Contudo, o sonho de se tornar piloto militar não decolou para Alessandro que, devido a uma ,miopia, ficou impedido de ingressar na Escola Preparatória de Cadetes do Ar. Daí, a saída para continuar lado a lado com o ambiente de quartel foi o Jornalismo, profissão na qual pode cobrir as áreas policial e militar.
“O jornalismo permite que a gente se aproxime de diferentes áreas, mesmo sem estarmos diretamente ligados a elas”, observa ele, que, até então, desconhecia a oportunidade de ingressar na FAB (onde está há 9 anos) justamente, através do diploma universitário. “Usei esse meio para reencontrar o que queria”, comemora.
Entre as diversas missões como jornalista oficial da FAB, ele foi um dos poucos comunicadores a estar no front do conflito do Líbano, em 2006, abastecendo a mídia mundial na posição de único brasileiro frente a frente com a guerra no Oriente Médio.
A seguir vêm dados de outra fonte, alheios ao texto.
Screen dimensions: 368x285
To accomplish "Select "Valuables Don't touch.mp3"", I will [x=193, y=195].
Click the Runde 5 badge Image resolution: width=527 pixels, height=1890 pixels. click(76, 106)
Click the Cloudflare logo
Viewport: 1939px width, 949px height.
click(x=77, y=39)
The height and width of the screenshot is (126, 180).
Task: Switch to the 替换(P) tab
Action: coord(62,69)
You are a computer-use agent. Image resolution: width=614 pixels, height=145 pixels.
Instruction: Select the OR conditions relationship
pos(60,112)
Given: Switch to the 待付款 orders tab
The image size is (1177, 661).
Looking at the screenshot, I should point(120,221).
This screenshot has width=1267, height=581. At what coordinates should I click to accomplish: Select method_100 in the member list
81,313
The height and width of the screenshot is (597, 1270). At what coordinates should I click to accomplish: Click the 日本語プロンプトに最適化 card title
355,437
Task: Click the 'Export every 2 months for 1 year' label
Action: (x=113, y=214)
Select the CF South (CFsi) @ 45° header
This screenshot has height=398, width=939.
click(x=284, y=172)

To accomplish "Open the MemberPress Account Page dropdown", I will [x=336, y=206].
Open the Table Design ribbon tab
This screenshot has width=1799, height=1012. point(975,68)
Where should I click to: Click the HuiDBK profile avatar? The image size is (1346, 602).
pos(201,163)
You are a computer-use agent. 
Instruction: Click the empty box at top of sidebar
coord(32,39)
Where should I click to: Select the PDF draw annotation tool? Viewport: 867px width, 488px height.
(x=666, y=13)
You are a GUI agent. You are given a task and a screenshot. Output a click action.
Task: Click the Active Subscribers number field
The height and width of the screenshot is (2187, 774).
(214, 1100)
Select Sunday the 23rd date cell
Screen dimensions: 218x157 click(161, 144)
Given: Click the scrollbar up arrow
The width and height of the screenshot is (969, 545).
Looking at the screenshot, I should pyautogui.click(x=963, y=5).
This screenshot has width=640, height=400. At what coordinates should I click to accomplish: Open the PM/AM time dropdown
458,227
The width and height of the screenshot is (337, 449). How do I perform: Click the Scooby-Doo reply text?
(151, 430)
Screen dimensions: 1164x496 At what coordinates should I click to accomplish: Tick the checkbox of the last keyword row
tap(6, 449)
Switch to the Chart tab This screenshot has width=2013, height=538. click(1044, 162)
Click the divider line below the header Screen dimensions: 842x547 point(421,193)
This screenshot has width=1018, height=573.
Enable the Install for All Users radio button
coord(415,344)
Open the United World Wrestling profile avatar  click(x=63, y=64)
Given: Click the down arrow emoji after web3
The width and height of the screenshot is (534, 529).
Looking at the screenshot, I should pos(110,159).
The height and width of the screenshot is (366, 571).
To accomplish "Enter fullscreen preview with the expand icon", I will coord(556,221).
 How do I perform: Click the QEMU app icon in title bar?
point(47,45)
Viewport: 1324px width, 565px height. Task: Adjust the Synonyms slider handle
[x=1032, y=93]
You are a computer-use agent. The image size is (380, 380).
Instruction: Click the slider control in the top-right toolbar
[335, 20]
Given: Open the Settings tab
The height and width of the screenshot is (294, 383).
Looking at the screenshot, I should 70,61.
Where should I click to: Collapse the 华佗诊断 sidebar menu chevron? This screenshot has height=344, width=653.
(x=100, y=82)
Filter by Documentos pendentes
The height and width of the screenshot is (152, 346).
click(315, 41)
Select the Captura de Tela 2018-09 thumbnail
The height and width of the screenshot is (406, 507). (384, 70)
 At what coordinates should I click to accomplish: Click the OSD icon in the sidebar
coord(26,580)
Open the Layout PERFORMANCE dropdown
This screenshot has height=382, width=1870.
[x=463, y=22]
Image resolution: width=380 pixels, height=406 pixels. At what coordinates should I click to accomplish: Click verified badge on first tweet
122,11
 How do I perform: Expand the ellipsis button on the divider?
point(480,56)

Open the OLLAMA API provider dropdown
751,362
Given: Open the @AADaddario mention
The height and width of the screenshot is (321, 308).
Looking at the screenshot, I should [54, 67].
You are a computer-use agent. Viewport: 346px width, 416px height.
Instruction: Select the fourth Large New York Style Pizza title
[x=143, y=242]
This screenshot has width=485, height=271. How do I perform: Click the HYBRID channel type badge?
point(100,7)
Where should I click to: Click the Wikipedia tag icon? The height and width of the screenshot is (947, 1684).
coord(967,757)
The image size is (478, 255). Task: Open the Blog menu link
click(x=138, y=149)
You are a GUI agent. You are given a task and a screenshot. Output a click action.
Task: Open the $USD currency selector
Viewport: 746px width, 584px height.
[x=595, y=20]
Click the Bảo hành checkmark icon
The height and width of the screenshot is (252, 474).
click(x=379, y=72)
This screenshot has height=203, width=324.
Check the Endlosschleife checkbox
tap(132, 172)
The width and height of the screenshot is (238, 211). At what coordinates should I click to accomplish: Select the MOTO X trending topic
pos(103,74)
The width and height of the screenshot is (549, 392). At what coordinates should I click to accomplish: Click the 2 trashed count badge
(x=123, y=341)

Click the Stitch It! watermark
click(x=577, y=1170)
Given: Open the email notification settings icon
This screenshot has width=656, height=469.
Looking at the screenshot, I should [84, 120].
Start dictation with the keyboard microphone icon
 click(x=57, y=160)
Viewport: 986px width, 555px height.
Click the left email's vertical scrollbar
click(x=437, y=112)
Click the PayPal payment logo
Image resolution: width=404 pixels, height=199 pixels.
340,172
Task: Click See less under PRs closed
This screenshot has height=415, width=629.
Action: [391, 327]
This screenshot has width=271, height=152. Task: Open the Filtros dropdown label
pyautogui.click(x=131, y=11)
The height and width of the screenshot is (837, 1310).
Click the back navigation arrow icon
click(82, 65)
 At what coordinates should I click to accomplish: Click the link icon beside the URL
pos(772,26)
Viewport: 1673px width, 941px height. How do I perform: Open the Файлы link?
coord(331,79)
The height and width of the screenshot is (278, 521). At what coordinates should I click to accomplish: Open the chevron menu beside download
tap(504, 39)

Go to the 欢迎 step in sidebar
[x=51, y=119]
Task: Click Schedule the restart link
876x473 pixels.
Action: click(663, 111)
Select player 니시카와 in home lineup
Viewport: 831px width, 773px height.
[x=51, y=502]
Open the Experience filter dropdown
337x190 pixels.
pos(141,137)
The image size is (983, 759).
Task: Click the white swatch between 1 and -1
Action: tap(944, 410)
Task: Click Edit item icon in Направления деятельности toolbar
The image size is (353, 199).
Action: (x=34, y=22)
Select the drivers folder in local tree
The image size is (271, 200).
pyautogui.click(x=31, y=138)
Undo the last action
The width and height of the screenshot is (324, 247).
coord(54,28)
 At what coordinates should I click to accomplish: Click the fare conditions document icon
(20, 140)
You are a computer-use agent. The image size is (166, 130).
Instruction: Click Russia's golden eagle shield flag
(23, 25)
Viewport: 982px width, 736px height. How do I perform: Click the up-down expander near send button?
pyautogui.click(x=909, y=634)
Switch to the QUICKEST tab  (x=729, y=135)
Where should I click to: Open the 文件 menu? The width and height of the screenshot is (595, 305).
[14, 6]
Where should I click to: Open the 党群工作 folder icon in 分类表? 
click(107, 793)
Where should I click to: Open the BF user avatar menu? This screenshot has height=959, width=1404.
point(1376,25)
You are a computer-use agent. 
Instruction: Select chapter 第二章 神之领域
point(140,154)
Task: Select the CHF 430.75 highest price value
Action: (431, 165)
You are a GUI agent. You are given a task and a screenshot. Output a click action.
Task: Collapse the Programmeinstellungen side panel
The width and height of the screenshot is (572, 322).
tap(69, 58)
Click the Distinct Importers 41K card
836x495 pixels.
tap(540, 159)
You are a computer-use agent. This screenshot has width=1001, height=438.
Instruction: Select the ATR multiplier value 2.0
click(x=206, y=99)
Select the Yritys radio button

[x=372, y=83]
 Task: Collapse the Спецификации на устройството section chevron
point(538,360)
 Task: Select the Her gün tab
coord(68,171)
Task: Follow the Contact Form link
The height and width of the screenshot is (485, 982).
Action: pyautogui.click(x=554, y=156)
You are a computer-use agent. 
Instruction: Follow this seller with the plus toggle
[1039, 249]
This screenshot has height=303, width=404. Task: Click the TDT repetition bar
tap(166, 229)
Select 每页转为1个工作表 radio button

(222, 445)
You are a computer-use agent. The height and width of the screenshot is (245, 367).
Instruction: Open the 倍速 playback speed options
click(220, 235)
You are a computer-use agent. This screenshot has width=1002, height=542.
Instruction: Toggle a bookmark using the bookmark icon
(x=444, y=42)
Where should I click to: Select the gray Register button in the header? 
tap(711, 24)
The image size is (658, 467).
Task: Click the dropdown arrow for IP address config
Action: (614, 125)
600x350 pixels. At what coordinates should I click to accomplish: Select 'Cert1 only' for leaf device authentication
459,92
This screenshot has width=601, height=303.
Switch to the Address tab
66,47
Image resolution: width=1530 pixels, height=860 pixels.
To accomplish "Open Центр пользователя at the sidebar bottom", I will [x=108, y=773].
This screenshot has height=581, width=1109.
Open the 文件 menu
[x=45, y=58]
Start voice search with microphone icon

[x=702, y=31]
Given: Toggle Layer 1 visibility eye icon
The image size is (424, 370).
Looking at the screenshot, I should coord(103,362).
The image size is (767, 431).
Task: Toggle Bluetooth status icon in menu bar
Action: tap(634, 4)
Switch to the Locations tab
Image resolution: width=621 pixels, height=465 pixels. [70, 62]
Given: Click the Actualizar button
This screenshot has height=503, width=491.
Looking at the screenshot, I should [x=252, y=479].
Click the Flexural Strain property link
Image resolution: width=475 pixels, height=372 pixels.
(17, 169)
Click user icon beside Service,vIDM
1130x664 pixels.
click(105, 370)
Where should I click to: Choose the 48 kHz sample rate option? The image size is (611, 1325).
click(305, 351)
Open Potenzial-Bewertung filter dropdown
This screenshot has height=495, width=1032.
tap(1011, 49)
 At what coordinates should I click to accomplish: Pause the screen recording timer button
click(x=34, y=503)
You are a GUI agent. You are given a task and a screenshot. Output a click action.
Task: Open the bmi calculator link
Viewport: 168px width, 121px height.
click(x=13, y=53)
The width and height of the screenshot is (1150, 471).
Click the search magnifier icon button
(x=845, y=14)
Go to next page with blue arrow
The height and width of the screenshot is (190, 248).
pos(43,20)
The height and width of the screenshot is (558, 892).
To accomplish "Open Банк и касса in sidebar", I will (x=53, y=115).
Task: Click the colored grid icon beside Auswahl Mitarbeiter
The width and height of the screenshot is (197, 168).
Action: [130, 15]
“O Brasil preparou um plano de evacuação para os brasileiros que estavam na região. Embarquei no primeiro voo para trazê-los, na condição de correspondente de guerra”, recorda. Bolívia, Haiti e trabalhos nas fronteiras também estão na bagagem do jornalista militar.
Outra importante cobertura de Alessandro a serviço das Forças Armadas foi sobre os trabalhos de resgate aos corpos das vítimas do acidente com o avião da Gol, em 2007, na Serra do Cachimbo (MT), ocasião em que morreram mais de 130 pessoas, no que é considerado o segundo pior desastre aéreo do País.
“A primeira foto de destroços achados na mata, a bordo de helicóptero, foi feita por mim”, revela. “Foi uma missão muito importante. Infelizmente, muitas pessoas morreram. Ao menos, todas as famílias tiveram o conforto de velar seus parentes”, considera o tenente.
Para ele, essa inversão de valores sobre jovens e militarismo se deve não apenas ao bom salário (hoje, um oficial da FAB tem remuneração mensal em torno de R$ 5 mil, além de benefícios) ou estabilidade.
“Fora o aperfeiçoamento, ganhei muita experiência e conhecimento aqui. Sem contar a satisfação de trabalhar em operações de ajuda humanitária. Isso não tem preço”, orgulha-se o jornalista tenente, que, antes de entrar para a vida militar, havia recebido, ainda nas redações, importantes distinções, entre elas o Prêmio Esso de Jornalismo. “Muita gente da redação estranhou, mas segui naquilo que sonhava”, atribui.